Synthesis, characterization, DFT, and TD-DFT studies of (E)-5-((4,6-dichloro-1,3,5-triazin-2-yl)amino)-4-hydroxy-3-(phenyldiazenyl)naphthalene-2,7-diylbis(hydrogen sulfite)

In this study, (E)-5-((4,6-dichloro-1,3,5-triazin-2-yl)amino)-4-hydroxy-3-(phenyldiazenyl)naphthalene-2,7-diylbis(hydrogen sulfite), a cyanurated H-acid (CHA) azo dye, was synthesized and characterized using FT-IR spectrophotometer and GC-MS spectroscopy. A density functional theory (DFT) based B3LYP and CAM-B3LYP method with 6-311 + G (d,p) basis set analysis was computed for HOMO-LUMO, natural bonding orbitals (NBO), UV-Vis absorptions and excitation interactions, in order to understand its molecular orbital excitation properties. A low Energy gap (Eg) of 2.947 eV was obtained from the molecular orbital analysis, which showed that HOMO to LUMO transition is highly feasible; hence CHA is adequate for diverse electronic and optic applications.
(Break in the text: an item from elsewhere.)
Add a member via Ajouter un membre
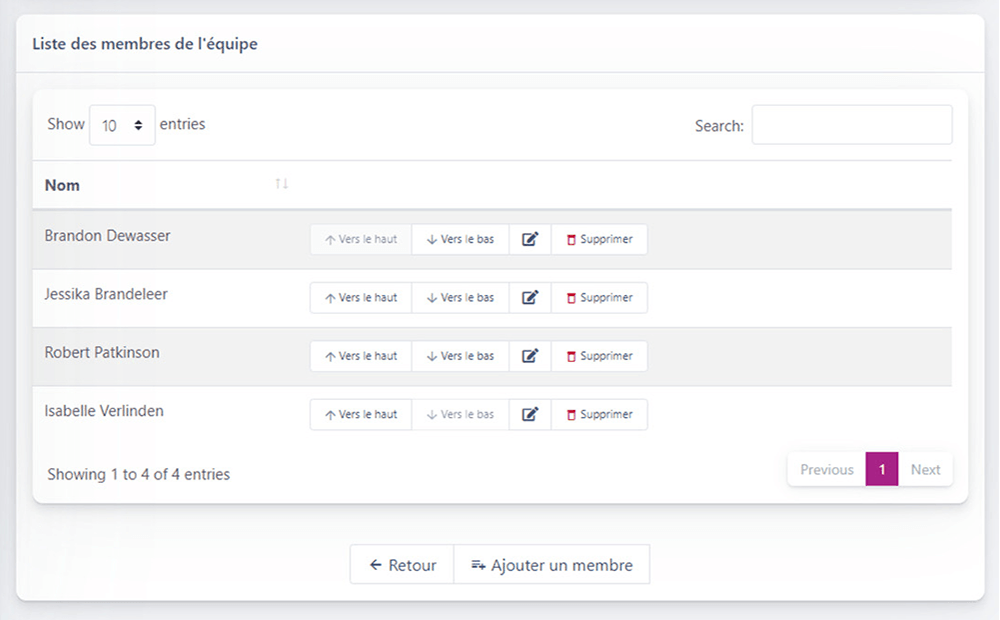This screenshot has width=1000, height=620. pos(552,565)
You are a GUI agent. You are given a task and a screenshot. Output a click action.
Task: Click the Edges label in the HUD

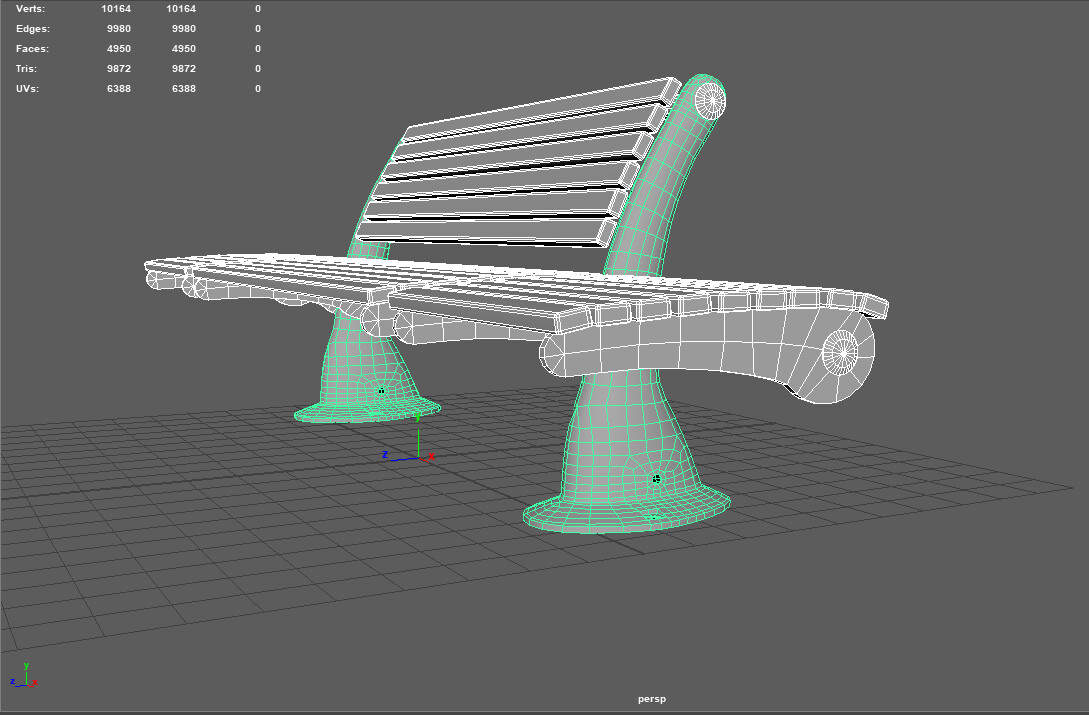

Studies of the first five excitations (S-0 -> S-1/S-2/S-3/S-4/S-5) of CHA revealed that S-0 -> S-1 and S-0 -> S-3 are pi -> pi* type local excitations distributed around the -N=N- group; S-0 -> S-2, a Rydberg type local excitation; S-0 -> S-4, a highly localized pi -> pi* excitation; while S-0 -> S-5 is an n -> pi* charge transfer from a benzene ring to -N=N- group. From NBO analysis, we obtained the various donor-acceptor orbital interactions contributing to the stabilization of the studied compound. Most significantly, some strong hyper-conjugations (n -> n*) within fragments, and non-bondingand anti-bonding intermolecular (n -> n*/pi* and pi -> n*/pi*) interactions were observed to contribute appreciable energies. This study is valuable for understanding the molecular properties of the azo dyes compounds and for synthesizing new ones in the future.

Automated summary

In this study, a cyanurated H-acid (CHA) azo dye was synthesized and characterized, and its molecular orbital excitation properties were investigated using density functional theory and spectroscopic analysis. The low energy gap obtained from molecular orbital analysis indicates the feasibility of HOMO-LUMO transitions, making CHA suitable for electronic and optic applications. The study of excitations revealed different types of local and charge transfer interactions, contributing to the stabilization of the compound. This study is valuable for understanding the molecular properties of azo dyes and for the synthesis of new compounds in the future.